Paula movía su bicicleta hacia la entrada del campamento a paso lento. Su cabello rizado, dorado, reposaba en su espalda; unas gafas de sol en la corona. Sus icónicas Adidas blancas, tejanos cortos, camisa de tirantes.

«¿A dónde vas?», le pregunté.

Me acababa de despertar de la siesta. Iba en chanclas y llevaba mi camisa de hockey que tanto me gustaba, con mis gafas de sol colgando de ella.

«No tengo ni idea.»

«¿Te puedo acompañar?»

Claro, dijo ella, y me dispuse a coger mi bicicleta. Por el camino cierto voluntario nos vería dirigirnos a la salida y nos pediría que lo esperáramos a que consiguiera reparar su bici, pero nosotros haríamos como que no lo habíamos oído y marcharíamos de allí igualmente. No en un acto de malicia, sino conscientes de que nuestro tiempo allí era limitado y que usarlo para aguardar era un craso error.

Pedaleé detrás de ella, viéndola moverse con fluidez por la carretera que atravesaba el pequeño pueblo húngaro que nos acogía. El sol calentaba con severidad por lo que la brisa que se generaba al andar en bici resultaba de lo más agradable. Llegados a cierto punto, salimos de la carretera principal y nos adentramos en un camino de tierra. Aquello aumentaba la arduosidad de la tarea de pedalear, aunque por supuesto no iba a quejarme o a pedir un descanso a menos que ella lo propusiera primero. Teniendo en cuenta que originalmente iba a marcharse sola, no podía permitirme ralentizarla.

Poco tardamos en llegar al final de aquel camino, aunque, convencidos de que debía de haber algo detrás de aquellos campos que valiera la pena, decidimos aventurarnos en un pequeño sendero alternativo que continuaba en la dirección que teníamos en mente. La superficie era lejos de idónea para ir en bici, propiciando muchos baches y haciendo dificultoso el pedaleo, por lo que tuvimos que desmontar y seguir andando.

«Me encanta cuando sacamos nuestras bicis a pasear», bromeó ella.

No teníamos ninguna certeza de lo que encontraríamos, sólo sabíamos que aquella región estaba llena de pequeños pueblos como el nuestro, alguno en lo alto de las montañas, y ya habíamos comentado nuestro interés por descubrirlos. Por ello aceptamos el reto y simplemente seguimos andando por el cada vez más incómodo camino, haciéndonos paso entre la vegetación. Después de diez minutos así, alcanzamos otra carretera y agradecimos poder volver a montar en las bicis.

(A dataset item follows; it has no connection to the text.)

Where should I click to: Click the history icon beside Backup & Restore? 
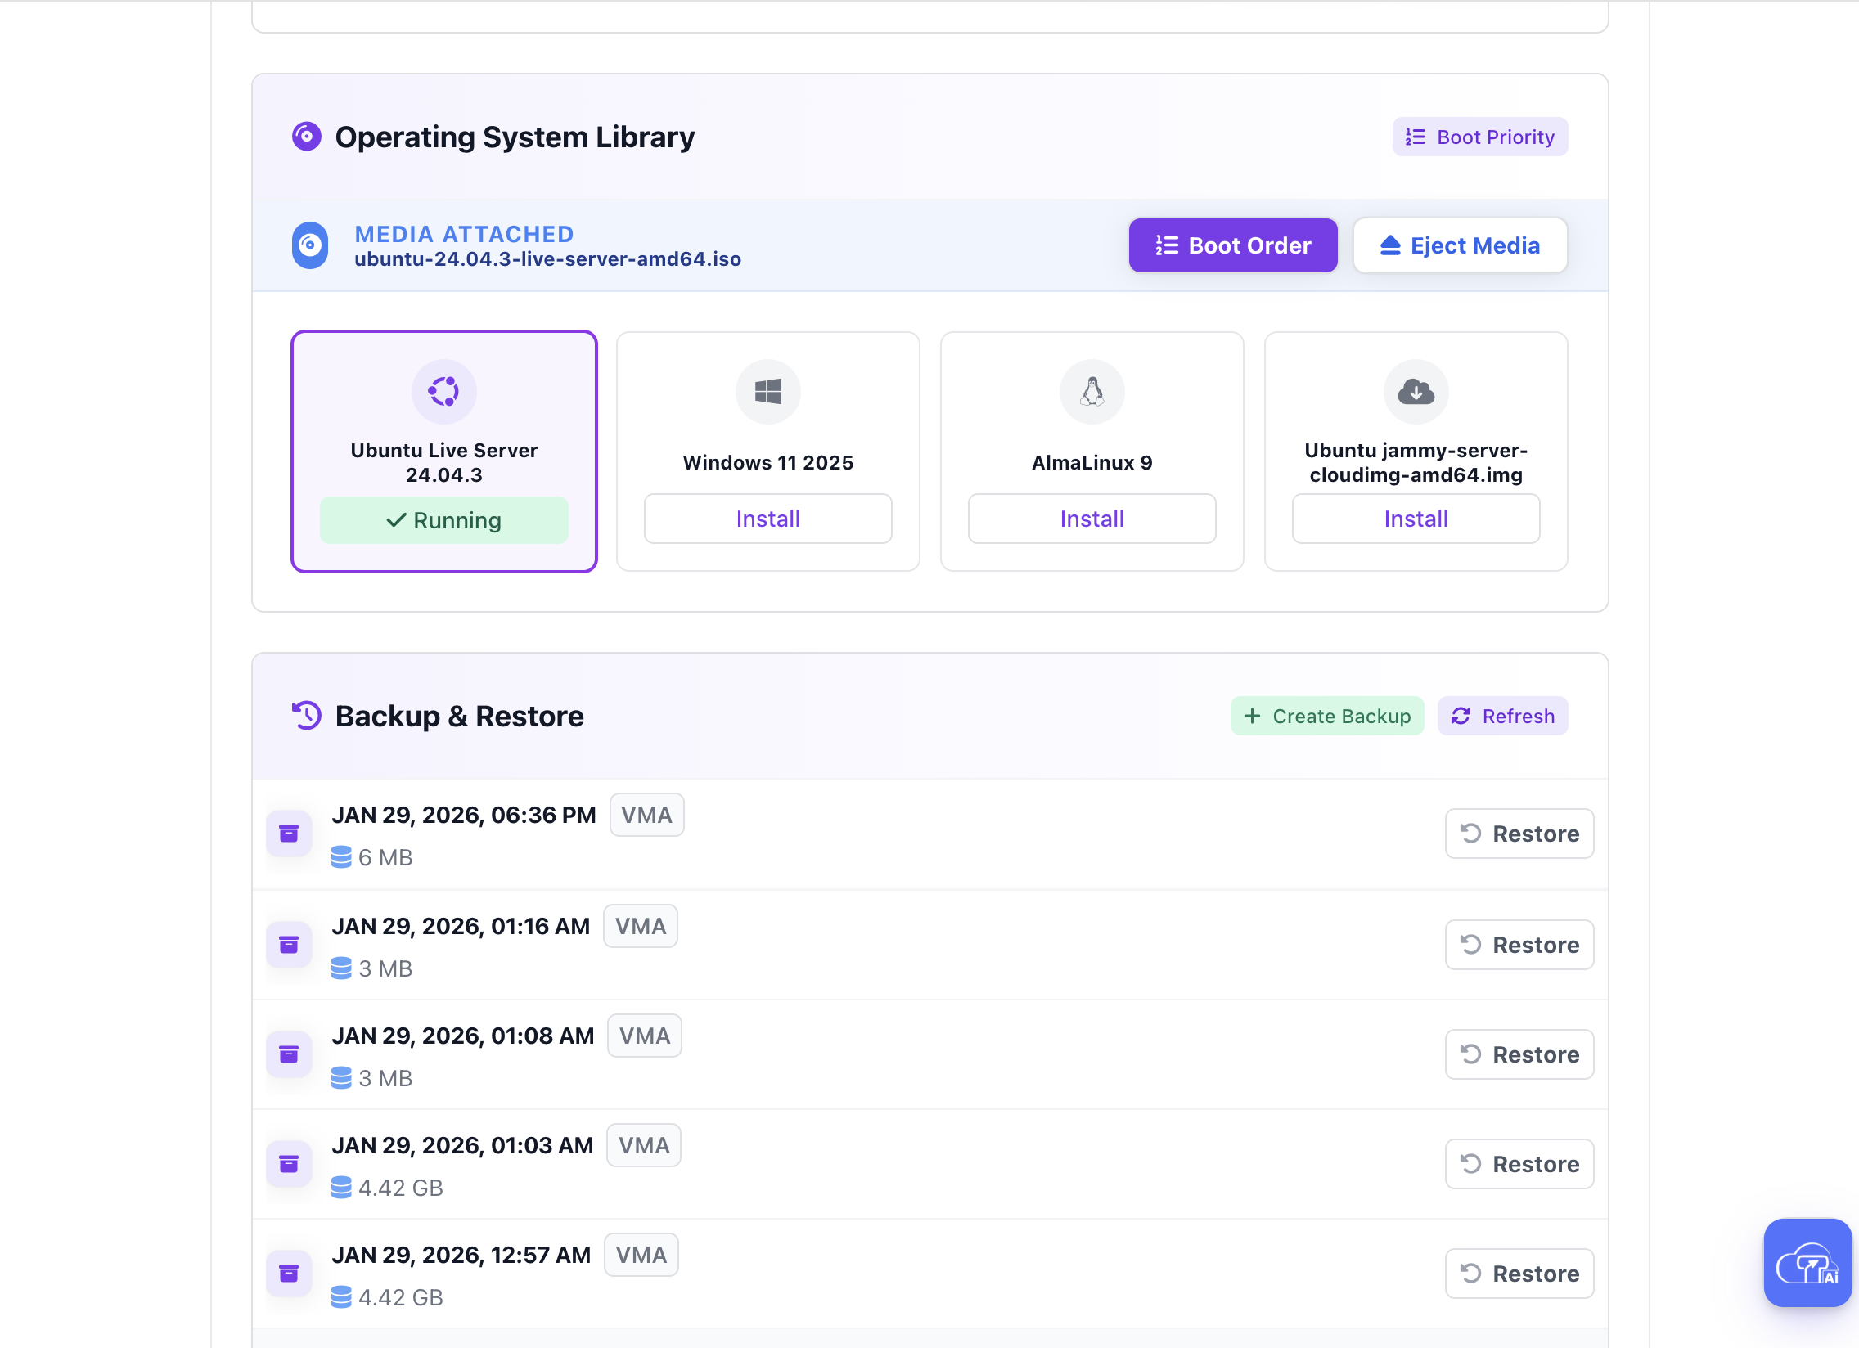tap(306, 715)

Avanzamos en dirección desconocida hasta que llegamos a una carretera adyacente en la que una señal indicaba la entrada a un pueblo que, desde lejos, parecía interesante. Decidimos adentrarnos en él. Recorrimos sus calles y fuimos a su iglesia mientras hablábamos y nos empezábamos a conocer. Y qué estudiaste, cómo es la ciudad de donde vienes, qué harás después de este proyecto… Rodeamos el pequeño cementerio de la ciudad en lo que fue un acuerdo tácito de silencio.

Paseando por aquellas calles vi como, a un lado del pueblo, se extendía una colina con una especie de monumento encima de ella. Me generó mucha curiosidad así que propuse que fuéramos allí arriba. En aquel momento pasábamos por delante de una enoteca y Paula dijo que antes de subir podríamos hacernos con una botella de vino.

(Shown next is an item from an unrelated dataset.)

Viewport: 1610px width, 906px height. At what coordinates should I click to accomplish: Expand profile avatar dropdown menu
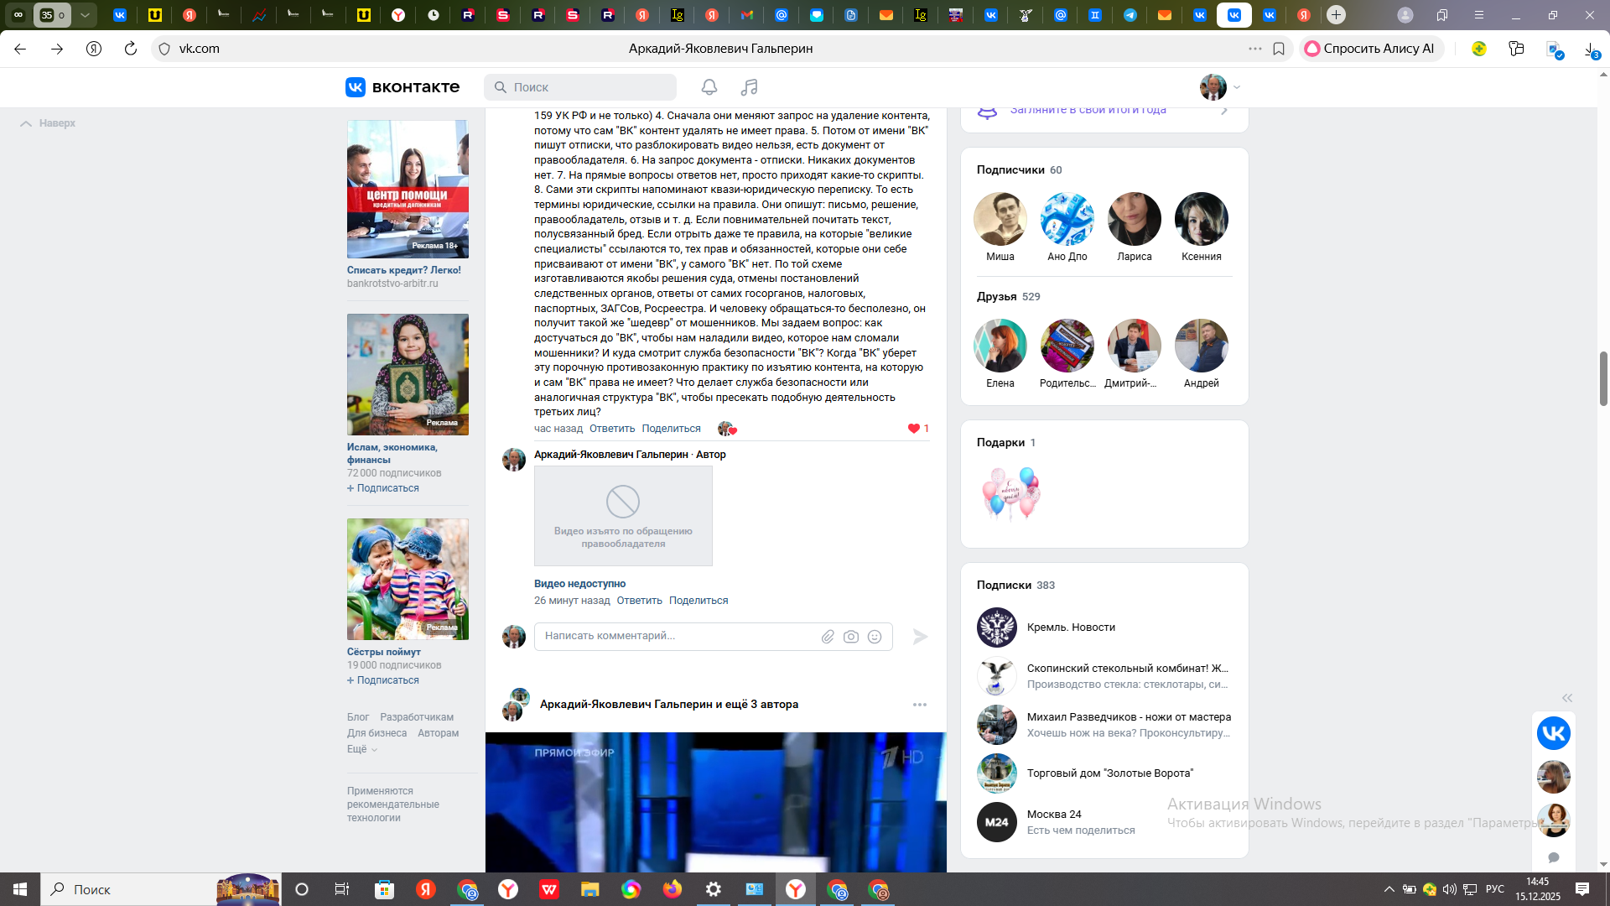click(1220, 87)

Nos atendió un hombre a pecho descubierto y con exuberante bigote, que nos invitó a probar varias de las botellas antes de que nos decidiéramos por una.

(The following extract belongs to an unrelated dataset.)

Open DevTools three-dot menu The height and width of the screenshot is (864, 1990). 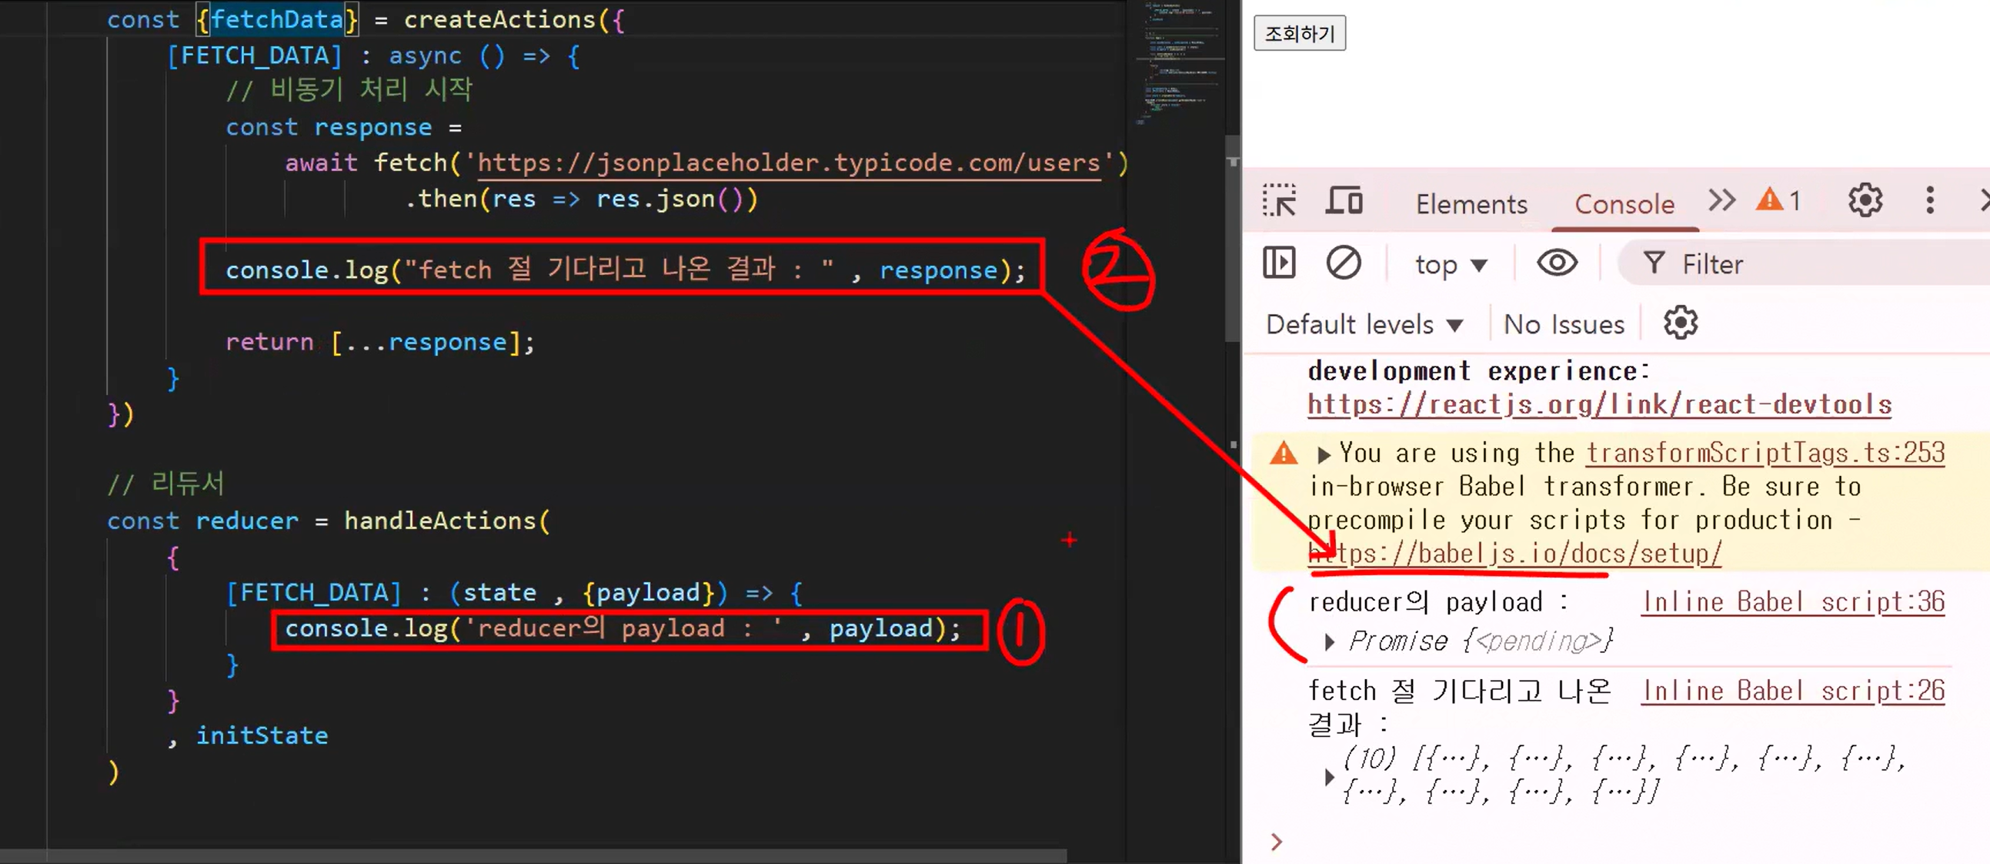pos(1929,201)
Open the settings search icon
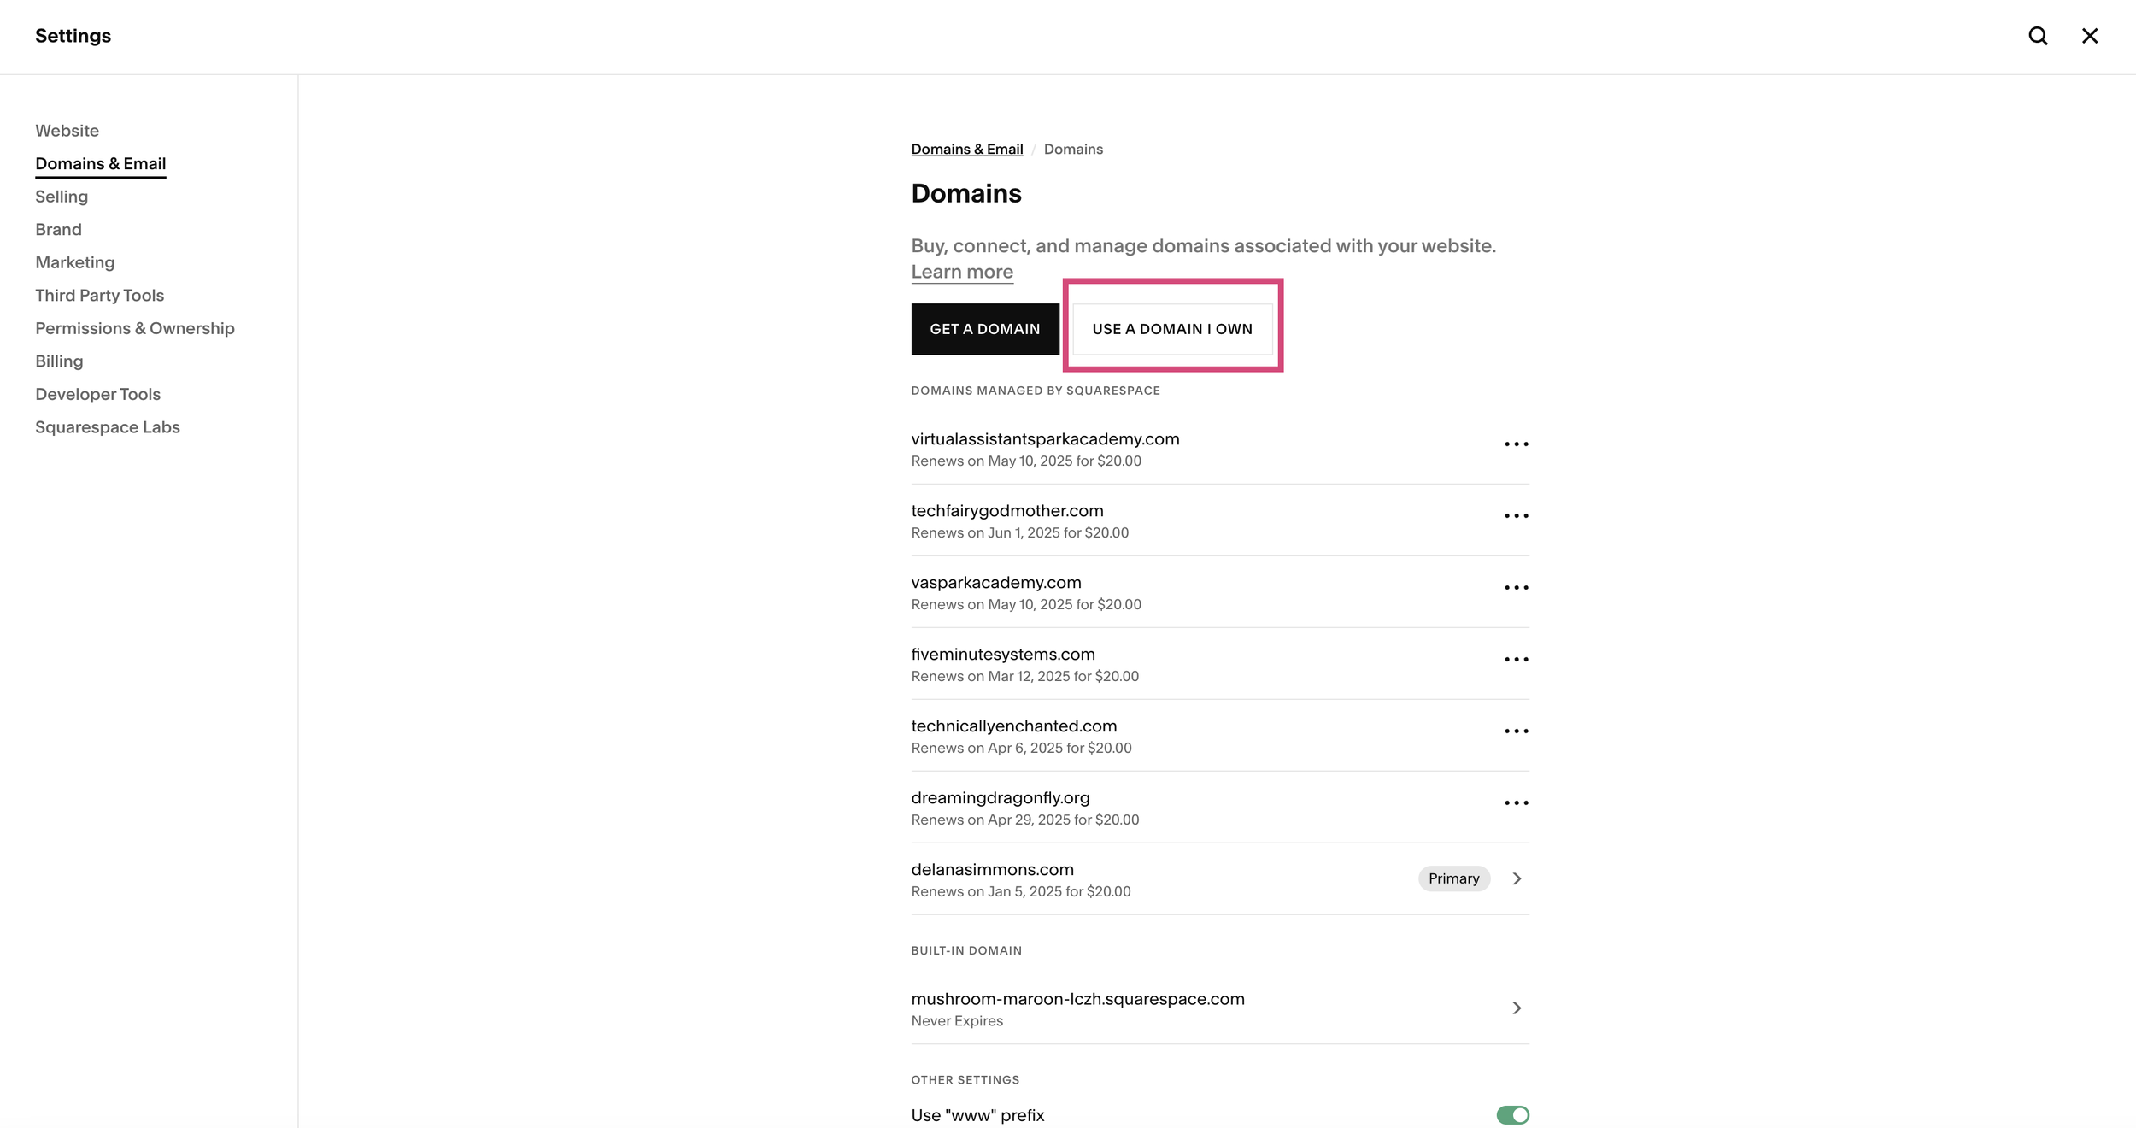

Ya habiéndonos hecho con la bebida, subimos arriba de la colina y nos encontramos una preciosa ermita en forma de cúpula. Desde allí se veía todo el pueblo, además de todos los campos de cultivo y las pequeñas montañas que lo rodeaban.

Nos perdimos en una conversación fresca e ininterrumpida; entre sorbos, bromas y discusiones más serias empecé a atisbar cómo un sentimiento nuevo cogía forma.

El tiempo cambió de silueta y cuando nos quisimos dar cuenta ya estaba atardeciendo. Volvimos al campamento con un cielo rosado encima de nosotros y extensos viñedos a ambos lados del camino.